◆ Dataset records
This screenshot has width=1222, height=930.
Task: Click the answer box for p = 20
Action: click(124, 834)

--

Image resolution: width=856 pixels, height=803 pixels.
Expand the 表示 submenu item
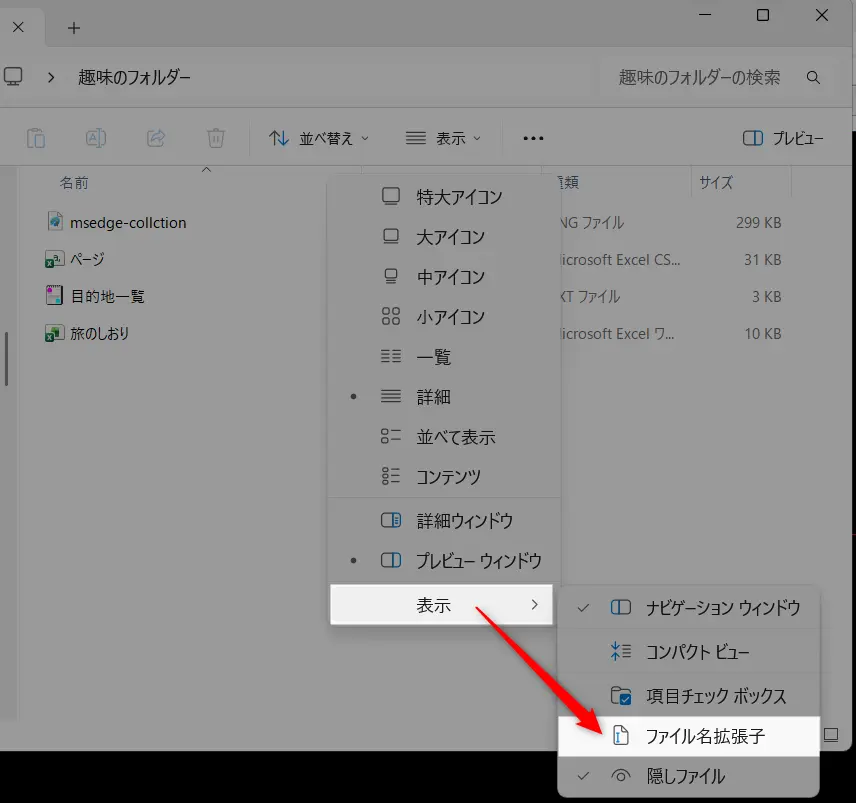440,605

◆ Task goal
Count the lines in the records above that contain the string "height". Reply with the number alone.

◆ Answer to this exercise
2